- Passage to read:
..........
Y’all know those folks who make you feel good, just being in their company? My friend Ali is like that– she truly possesses the gift of encouragement. We met while working in student affairs at Duke University and became housemates not long after. As our friendship grew over that year and the years that followed, I found myself in constant awe of her grace, kindness and how thoughtful she was in how she engaged others. When I met her mother a few years later, I felt the same warmth, welcome, and encouragement. It is no surprise that these women have chosen to make their life work about supporting the mental and emotional well-being of others. We invited them to write a guest blog about ways Black girls and women can experience wellness in their lives. Read below for valuable tips for managing stress and cultivating mental and emotional wellness.
Stress is everywhere. Whether it’s the result of micro assaults to your sense of wellbeing or pressure you put on yourself, when the demand exceeds the resources, stress is the result. The 24-hour day of childhood feels measurably longer than the rapid-fire 24-hour cycle of today. Ironically, we are doing more and enjoying life less.
Working for someone else may pay the bills, but the job of taking care of you is the most important job of your life. As women, we are often the glue that holds our families and communities together. Thus, taking care of ourselves, is not a selfish endeavor, but one that has ripple effects, benefitting our children, partners, friends and neighbors. Learning to manage stress is one of the best skills you can have in your tool box. The constant feelings of stressing and pressing have a way of taking their toll on your body and your life. Most of us already know about the importance of eating right, getting enough sleep and regular exercise. Listed below are five additional stress management tips to help you achieve more balance in your everyday life.
1. Learn to be mindful. Pay attention to what you fill your mind with. Focus on activities and relationships that are affirming and life-giving. In our current political climate, the line between staying informed and subjecting yourself to harmful imagery and narratives can be hard to decipher. Be selective, as the mind goes, so goes the rest of you. Monitor your newsfeeds and your media intake and don’t hesitate to take a break.
2.Watch your diet. That includes how much technology you devour on a daily basis, as well as what food you use to fuel your body. Does your diet give you more energy to take care of business or does it make you less energetic and productive?
..........
- Data excerpts:
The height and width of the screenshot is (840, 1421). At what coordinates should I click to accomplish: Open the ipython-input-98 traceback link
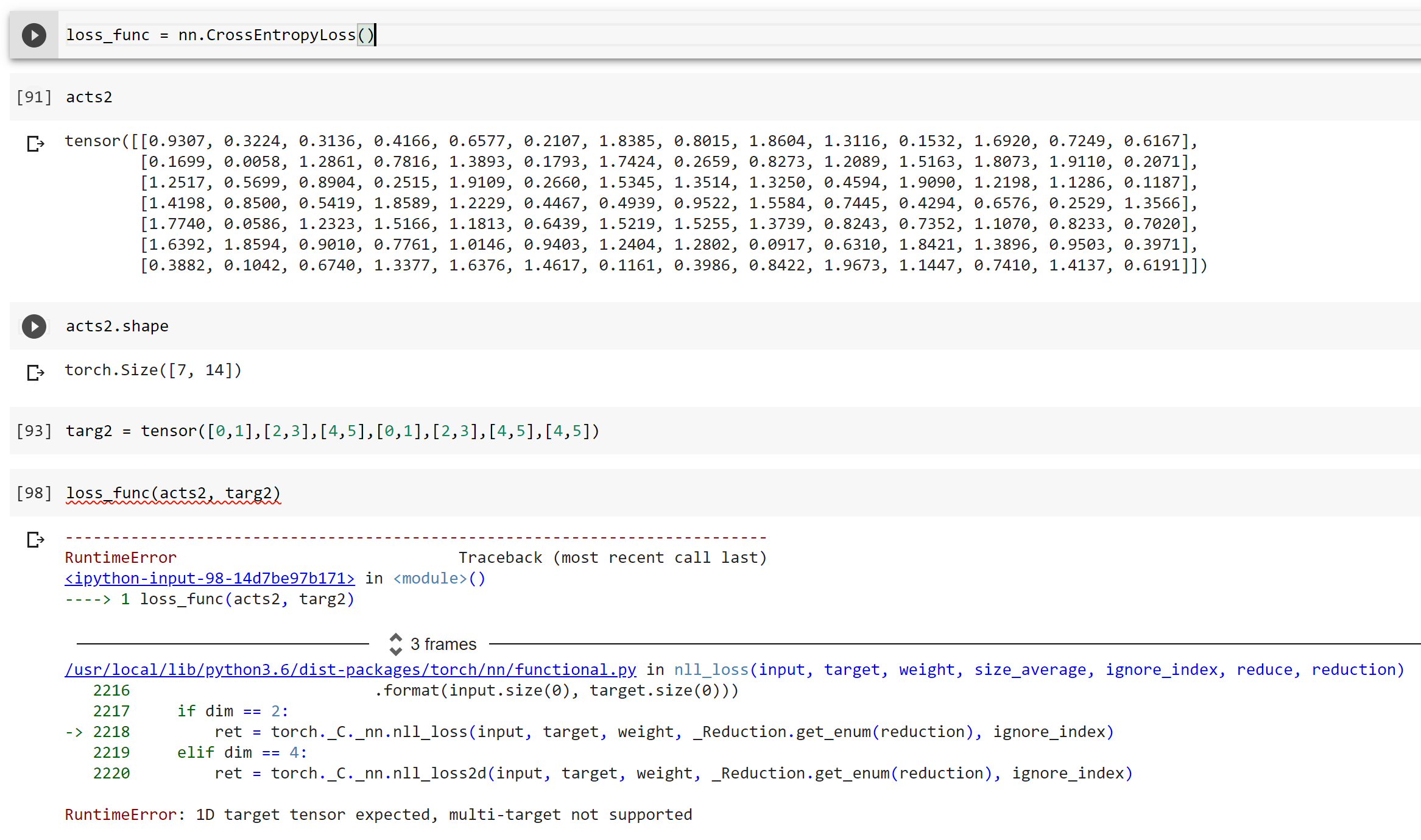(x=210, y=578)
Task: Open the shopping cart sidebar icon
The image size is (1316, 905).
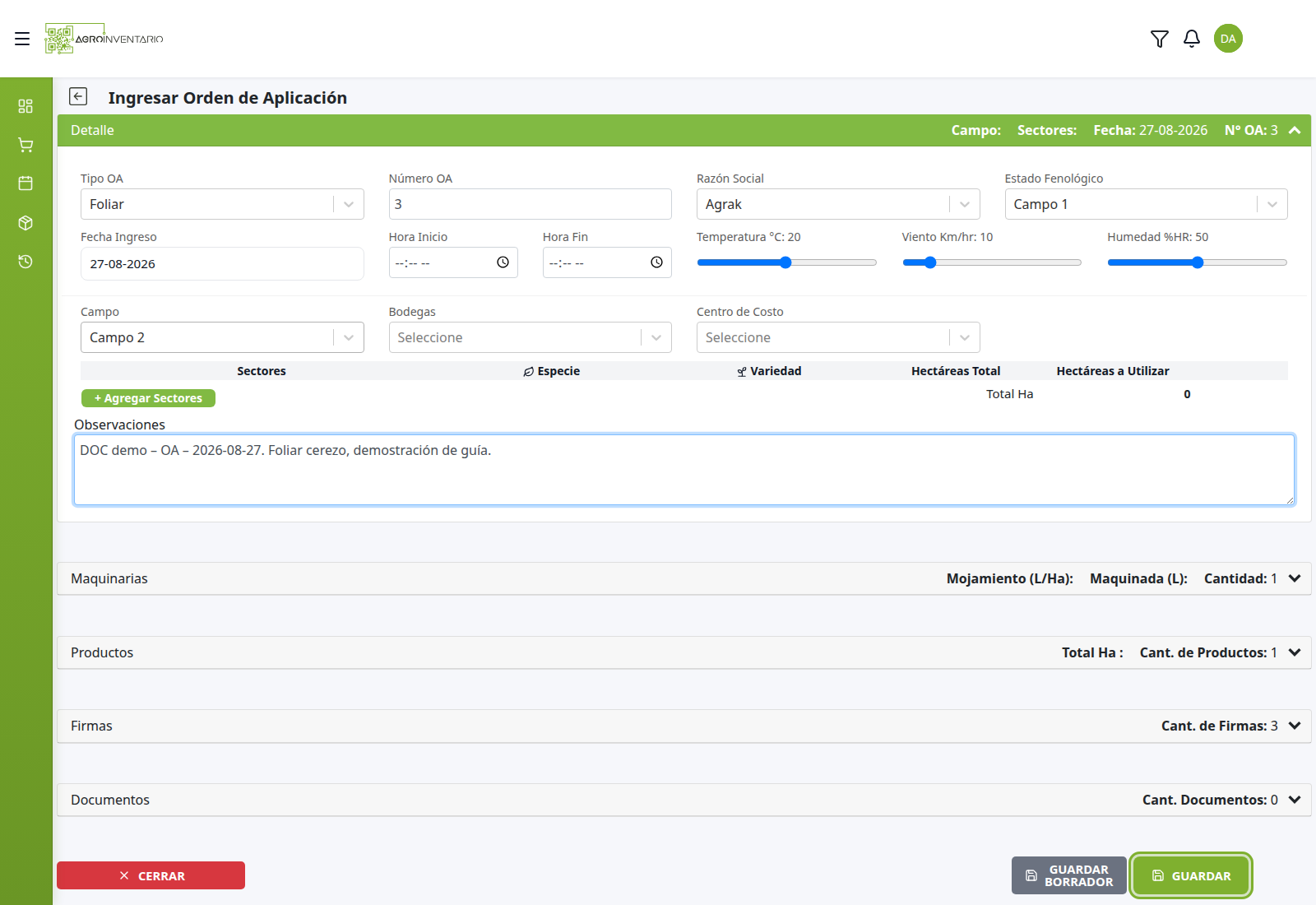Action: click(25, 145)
..........
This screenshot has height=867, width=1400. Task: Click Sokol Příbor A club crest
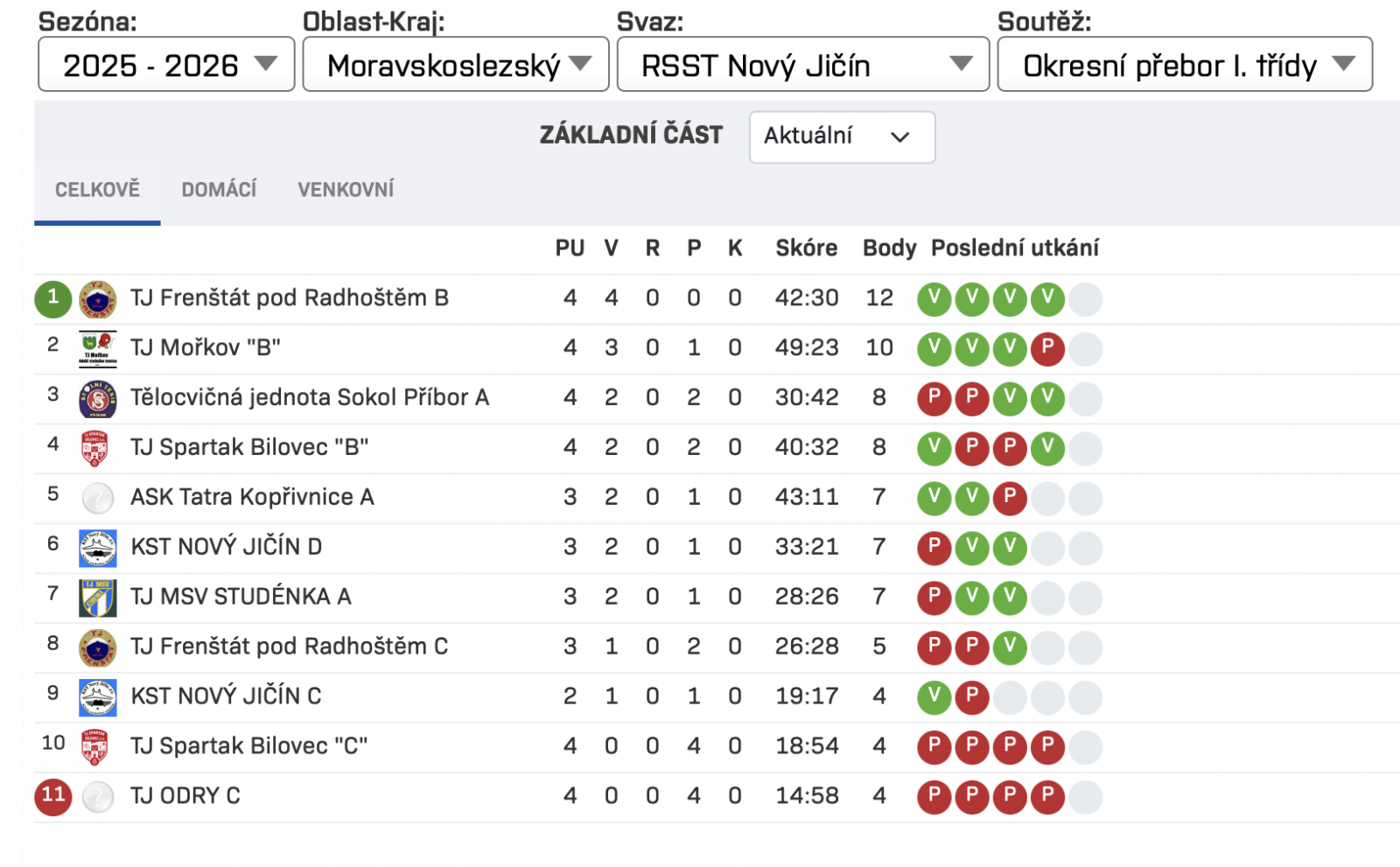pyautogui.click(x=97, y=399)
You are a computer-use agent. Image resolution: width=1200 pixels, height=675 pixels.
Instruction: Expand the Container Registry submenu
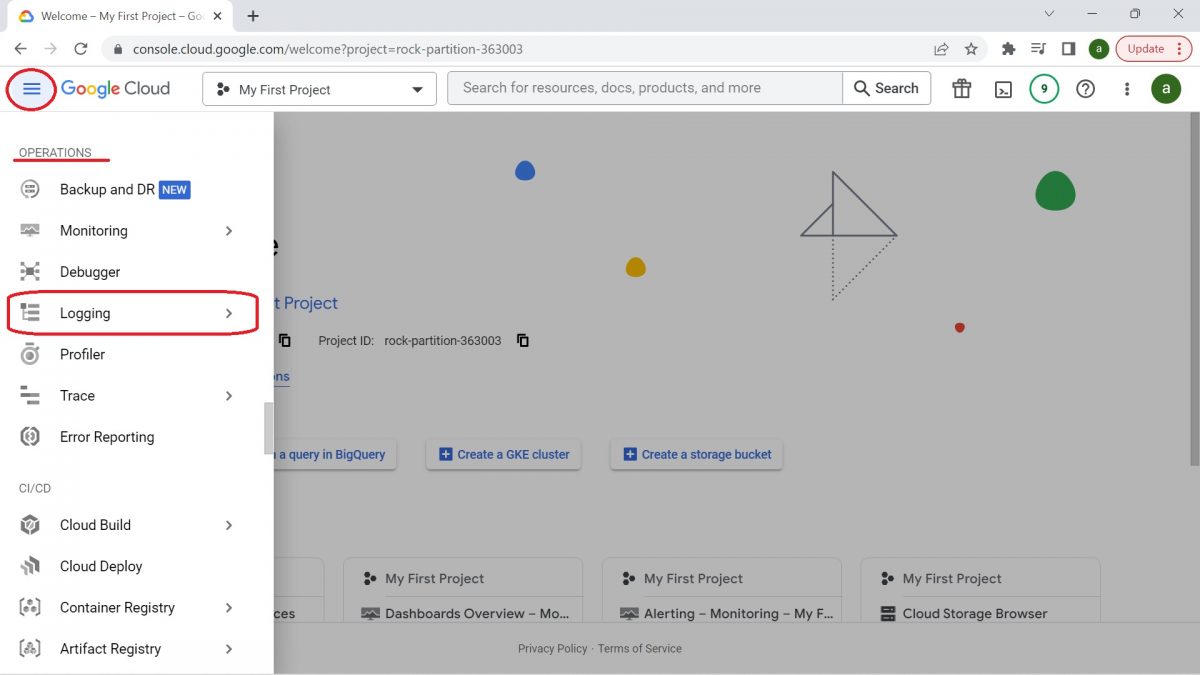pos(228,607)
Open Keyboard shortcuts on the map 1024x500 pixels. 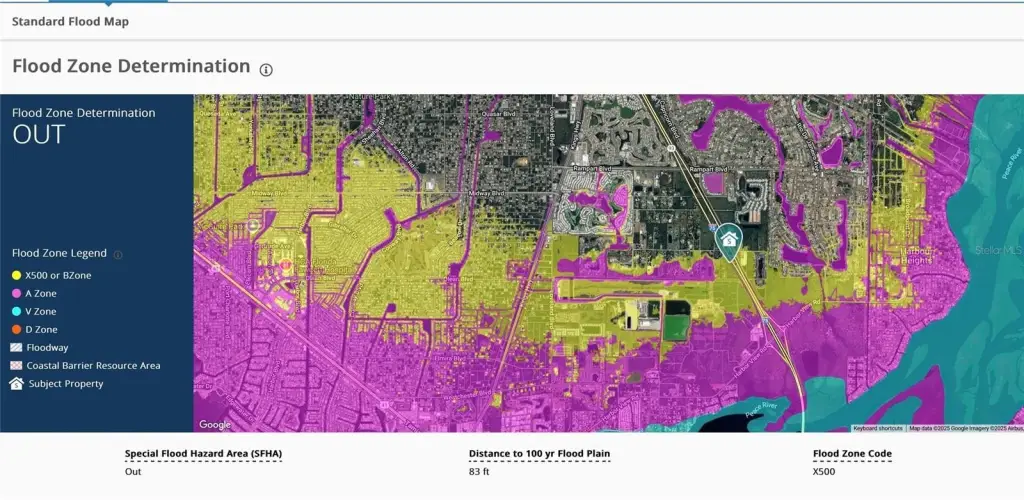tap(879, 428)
..........
- Work request 1: Write out the passage from the stress management post above, beginning at the words "2.Watch your diet." and stopping after the words "energetic and productive?".
- Work request 2: According to the stress management post, why is taking care of ourselves not a selfish endeavor for women? Answer in one to three sentences.
- Work request 3: Extend the stress management post, picking up after its final sentence.

- Result 1:
2.Watch your diet. That includes how much technology you devour on a daily basis, as well as what food you use to fuel your body. Does your diet give you more energy to take care of business or does it make you less energetic and productive?

- Result 2: Women are often the glue that holds their families and communities together. Taking care of themselves therefore has ripple effects that benefit their children, partners, friends and neighbors.

- Result 3:
3. Practice deep breathing on a regular basis. Your breath is a powerful tool to reduce stress and anxiety. Take a deep breath in. Now let it out. You may already feel a difference. Taking a moment for a few slow and mindful breaths can provide you with an opportunity to stop and re-evaluate your current state. Is this thing I am stressing about, worth my energy? If not, let it go and move on. If so, channel that energy into coming up with a plan of attack.
4. Live the life you love and love the life you live. It’s your life. Listen to your inner voice first. Then and only then seek the counsel of trusted family and friends. If the dream job is causing your dreams to be nightmares, it’s O.K. to change your mind. We spend a tremendous amount of time trying to get other people to change when the only person you can change is you. Change you and you change the situation.
5. Let your yes be yes and your no be no. We learn to say “No” before the tender age of 2 and then we spend the next twenty years being socialized to be polite and say yes (this is especially true for women). Reclaim your “NO”. This means setting boundaries and being truthful and honest with yourself and others. Saying yes when the right answer is no may sound good in the moment, and it may even get the accolades of others. However, don’t be surprised when stress starts to creep into your life, and you find yourself feeling resentful and overwhelmed. Not taking responsibility for your choices and blaming others for the outcome of your life is called giving the power for your life to other people. Ask yourself, who have I given my power to? Then go get it back.
It’s your life. Make the most of it. Don’t let stress rob you. Finally, if stress is robbing you on a regular basis, don’t hesitate to call the stress police. A good therapist or life coach should be on your speed dial. Don’t wait for a crisis to occur, invest in your emotional savings account today.
Dr. Alexandra Scott and Dr. Sandra M. Hardy are a dynamic mother daughter psychologist team committed to furthering Black women’s wellness.